A short concrete post is reinforced with six symmetrically placed steel bars so that it can carry a load, P, of 1,000 kN. The concrete post is 200 mm by 200 mm and the crosssectional area of steel bars is circular. If the allowable stresses of the steel, σ_{st}, and concrete, σ_{co}, are 120 MPa and 6 MPa, respectively, what is the minimum diameter of the steel bars? Assume the modulus of elasticity of the steel, E_{st}, and and concrete, E_{co}, are 14 GPa and 200 GPa, respectively.

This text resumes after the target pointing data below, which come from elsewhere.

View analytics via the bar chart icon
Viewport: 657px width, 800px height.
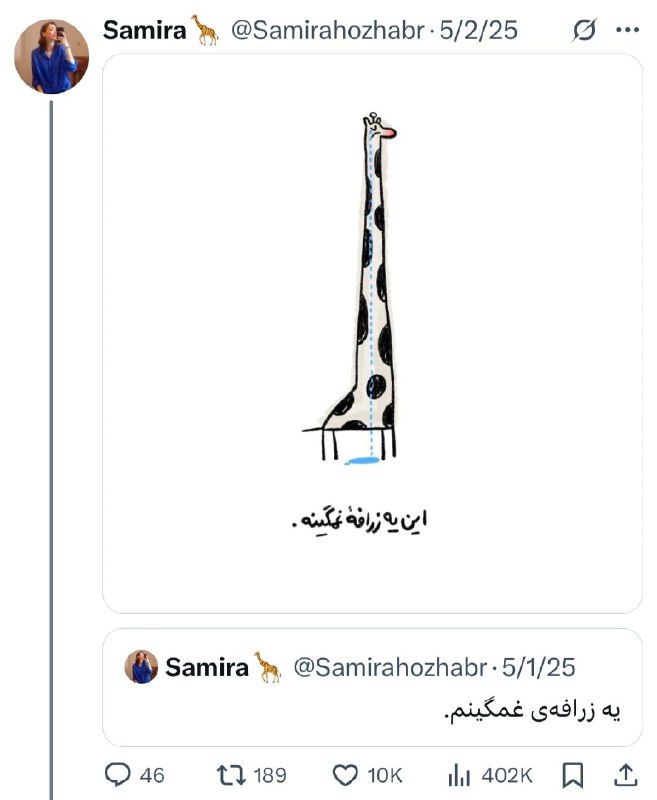459,776
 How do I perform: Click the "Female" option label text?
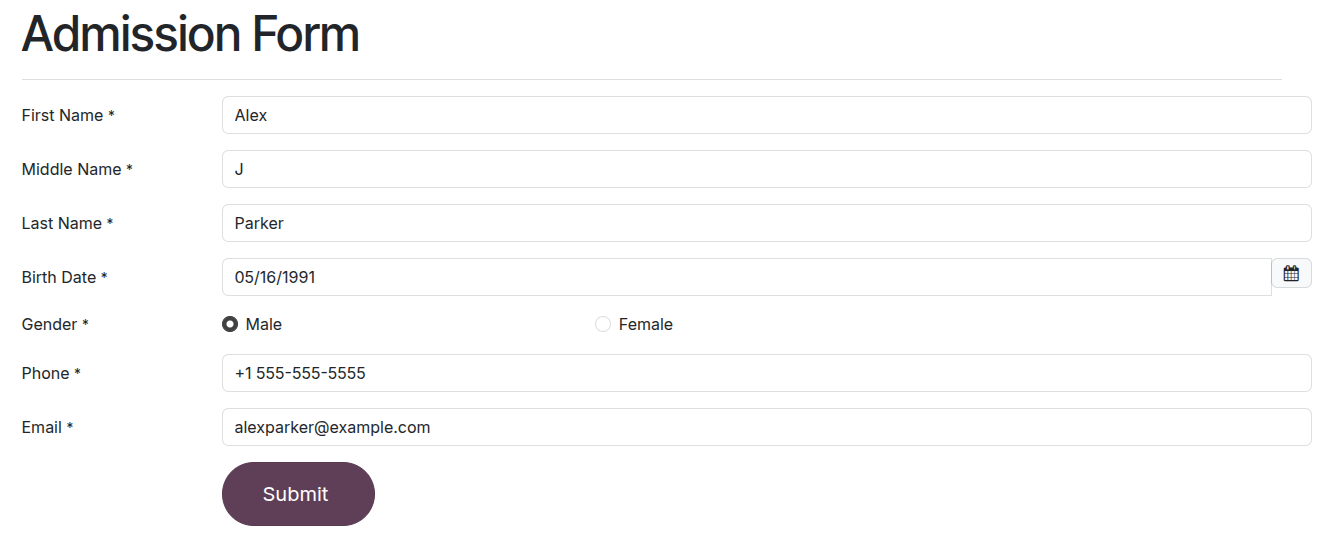[x=646, y=324]
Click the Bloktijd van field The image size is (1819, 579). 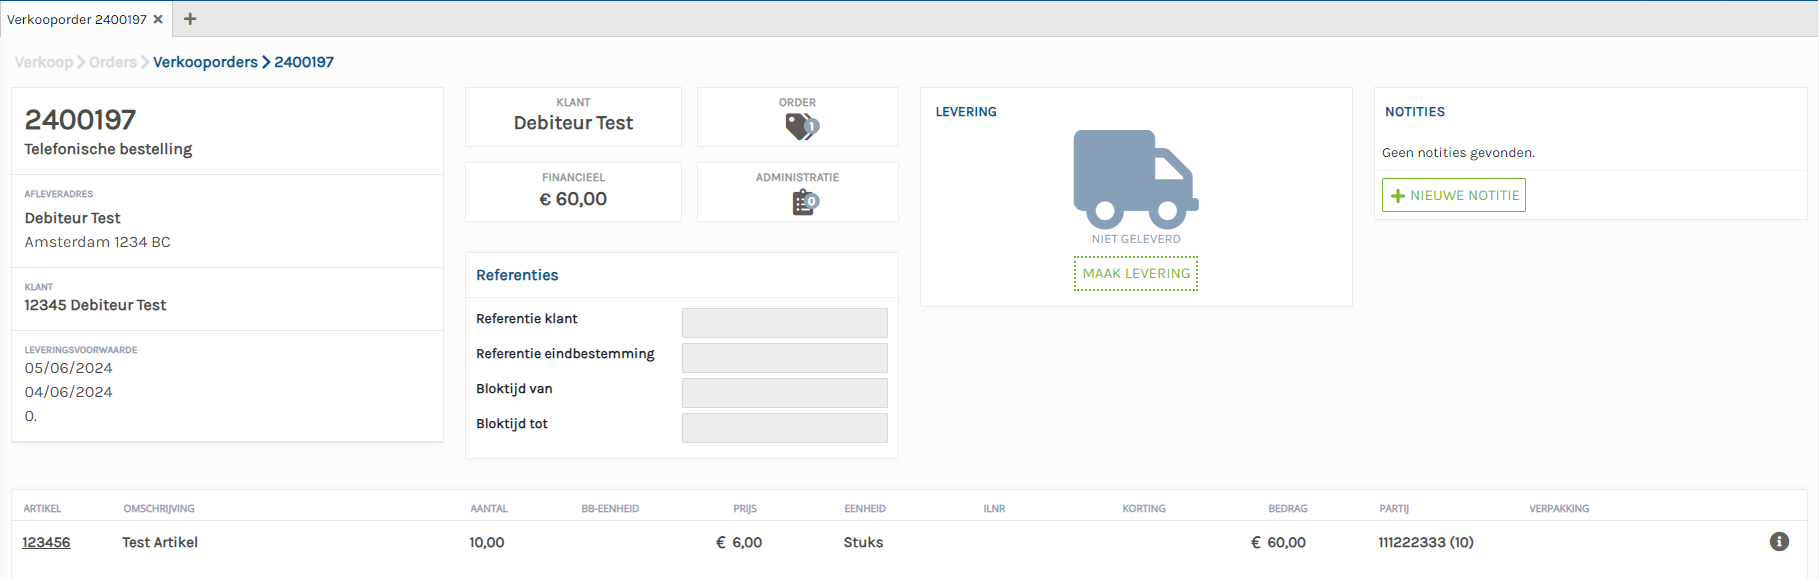coord(784,393)

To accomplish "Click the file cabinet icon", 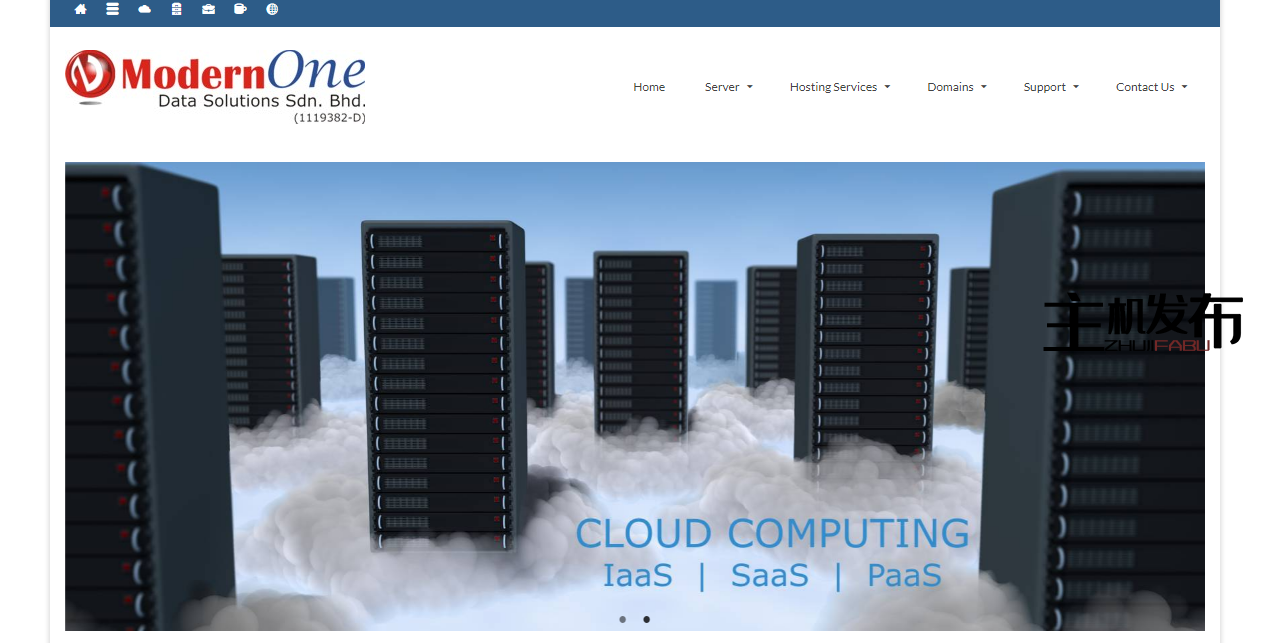I will coord(177,9).
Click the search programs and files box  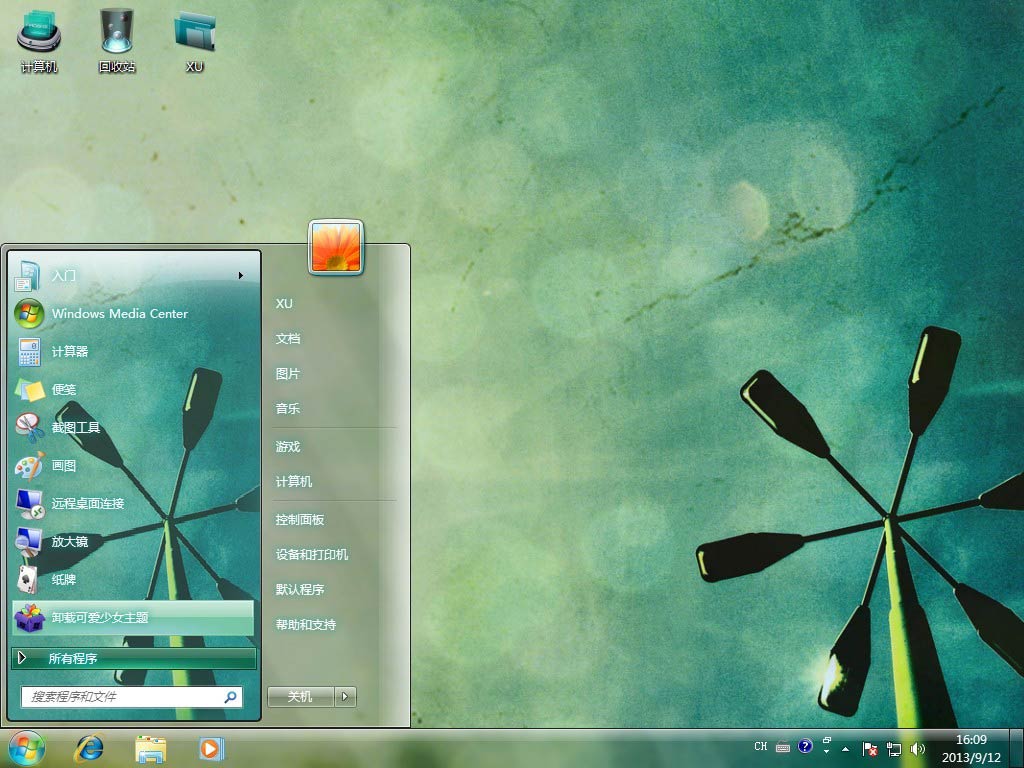(125, 697)
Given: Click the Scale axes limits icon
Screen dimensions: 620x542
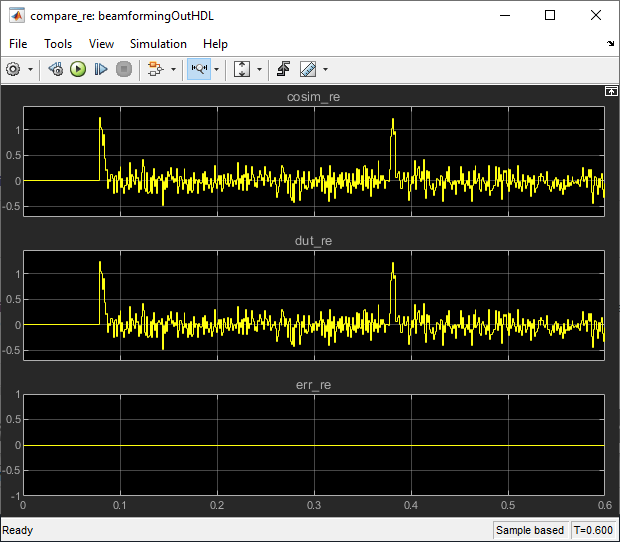Looking at the screenshot, I should pyautogui.click(x=241, y=69).
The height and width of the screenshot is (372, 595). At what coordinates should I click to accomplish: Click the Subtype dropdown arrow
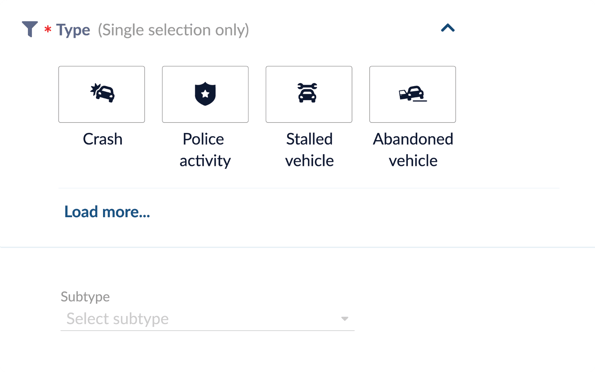click(345, 319)
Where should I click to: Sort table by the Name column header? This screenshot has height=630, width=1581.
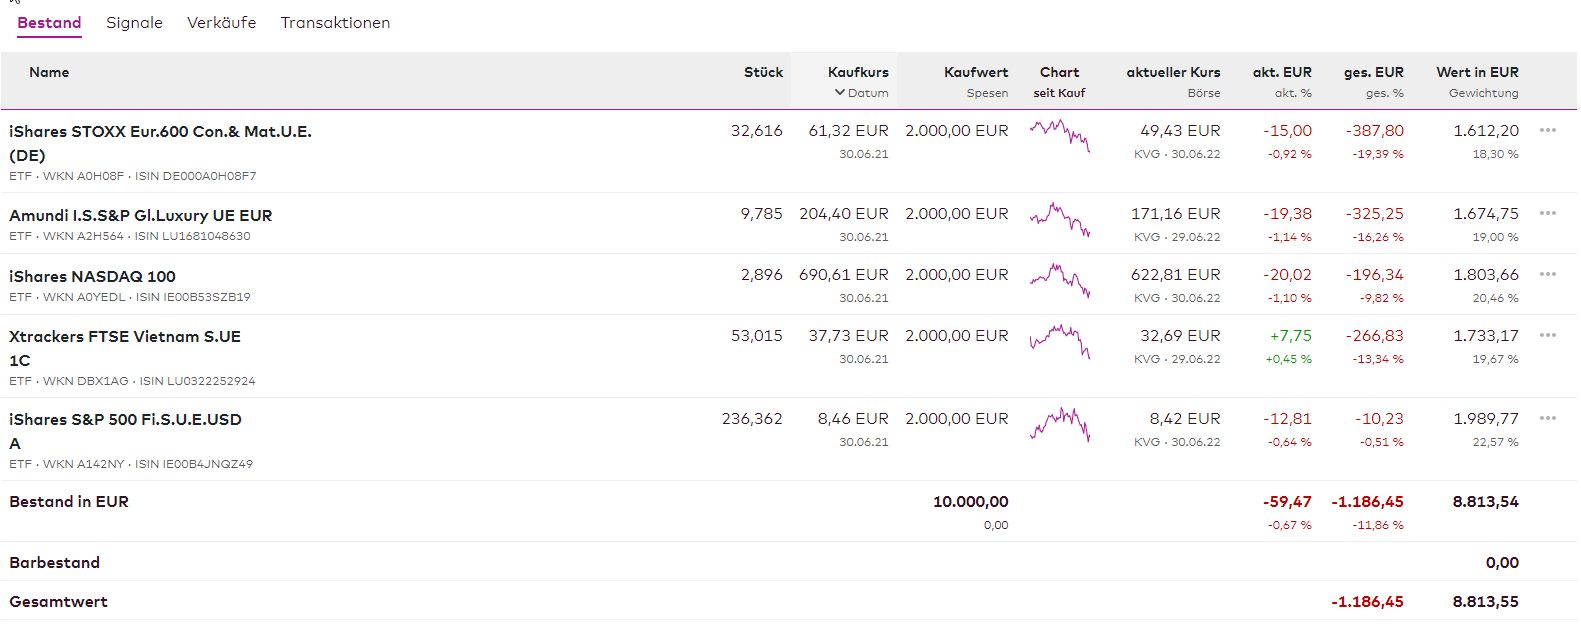click(x=49, y=73)
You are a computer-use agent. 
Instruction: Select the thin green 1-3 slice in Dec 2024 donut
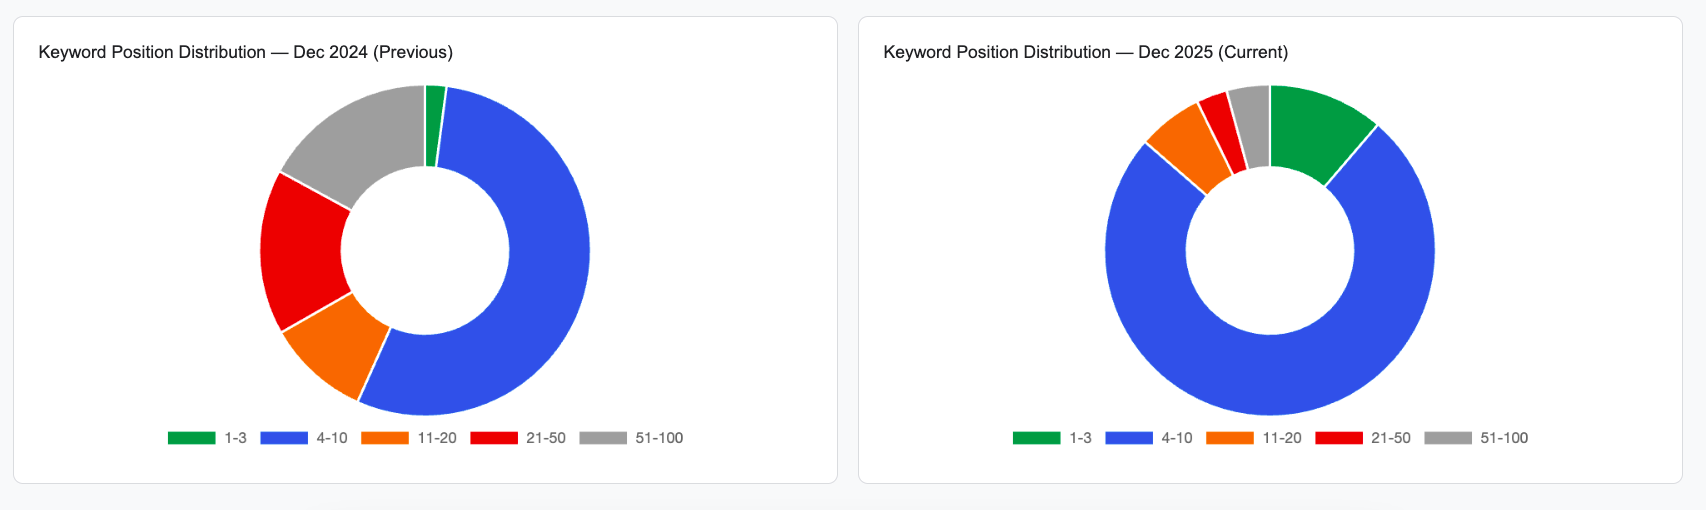(x=434, y=126)
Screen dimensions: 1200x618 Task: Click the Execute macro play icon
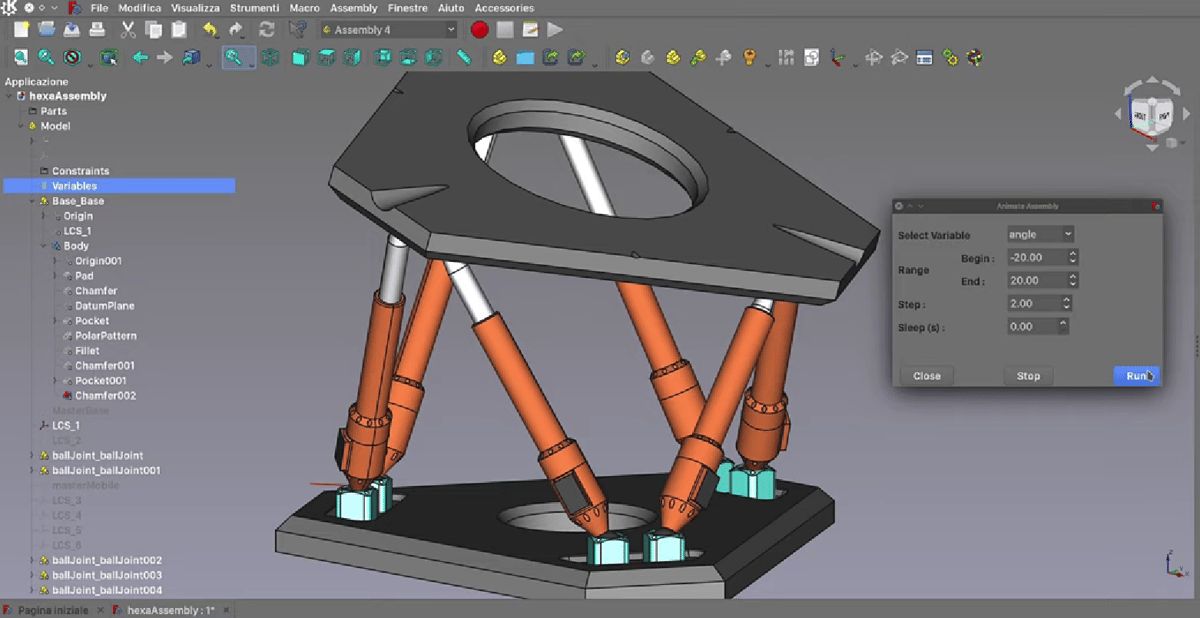click(x=555, y=30)
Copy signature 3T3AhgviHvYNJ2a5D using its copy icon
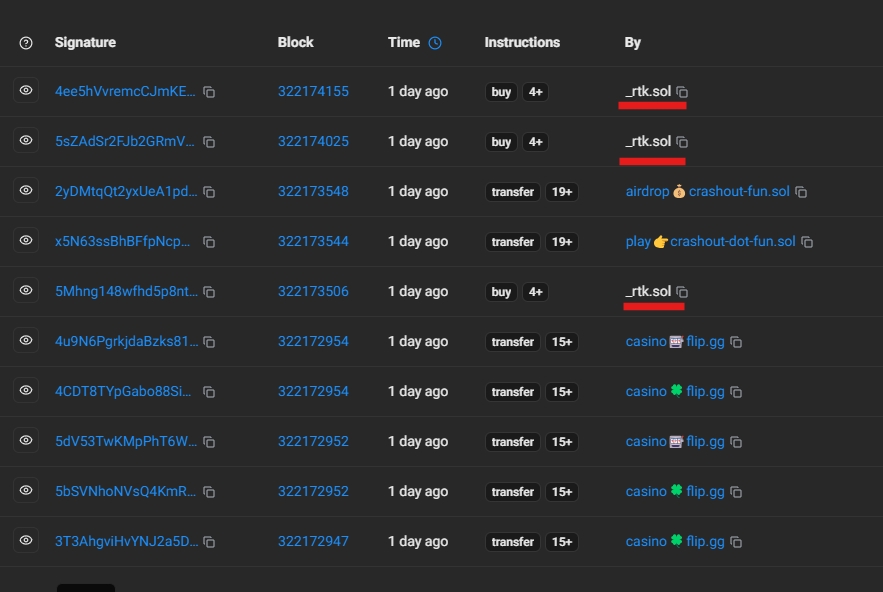 pyautogui.click(x=209, y=542)
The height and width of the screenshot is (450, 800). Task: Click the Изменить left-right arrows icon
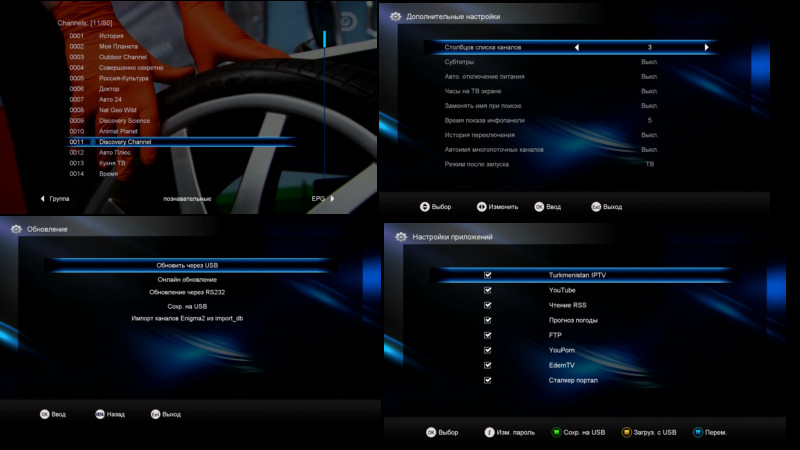(481, 207)
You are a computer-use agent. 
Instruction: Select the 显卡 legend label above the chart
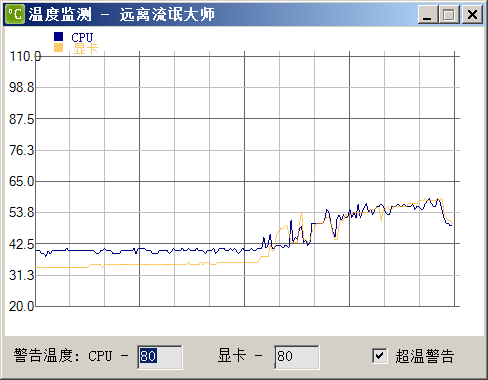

Static Equilibrium and Deformation
of Steel and Concrete


The applied load, P, will be distributed between the steel and the concrete. From equilibrium at an arbitrary section aa, these forces can be correlated as
ΣF = 0
P_{st} + P_{co} = P
P_{st} + P_{co} = 1,000 kN
σ_{st}A_{st} + σ_{co}A_{co} = 1,000 kN
Since no other equations of static equilibrium are available to indicate in what proportion of the load is distributed to each material, the elastic deformation of the structure has to be considered. It is evident from symmetry that the bearing plate causes the steel and concrete to deform equally.
δ_{st} = δ_{co}
σ_{st}L_{st}/E_{st} = σ_{co}L_{co}/E_{co}
Noting that steel and concrete are of equal length and substituting the actual modulus gives
σ_{st}/200×10^{6} = σ_{co}/14×10^{6}
σ_{st} = 200 σ_{co}/14
σ_{st} = 14.29 σ_{co}
To determine the correct amount of steel required, first assume the concrete will reach it allowable stress limit of 6 MPa. This gives,
σ_{st} = 14.29 (6)
σ_{st} = 88.74 MPa
This indicates that the steel can not be stressed to its limit of 120 MPa without overstressing the concrete. Thus, the assumption that the concrete will fail before the steel is correct. The actual working stresses will be σ_{co} = 6 MPa and σ_{co} = 88.74 MPa. These values are substituted into the previous static equilibrium equation to obtain
88,740 A_{st} + 6,000 (0.2)^{2} = 1,000
88,740 A_{st} + 240 = 1,000
88,740 A_{st} = 760
A_{st} = 8.564×10^{3} m^{2}
A_{st} = 8,564 mm^{2}
The total crosssectional area, A_{st}, is the total of the six steel bars. Thus, the area of a single steel bar will be
A = A_{st}/6
A = 8,564/6 mm^{2}
A = 1,427 mm^{2}
πd^{2}/4 = 1,427 mm^{2}
d^{2} = 5,708/π mm^{2}
d = 42.63 mm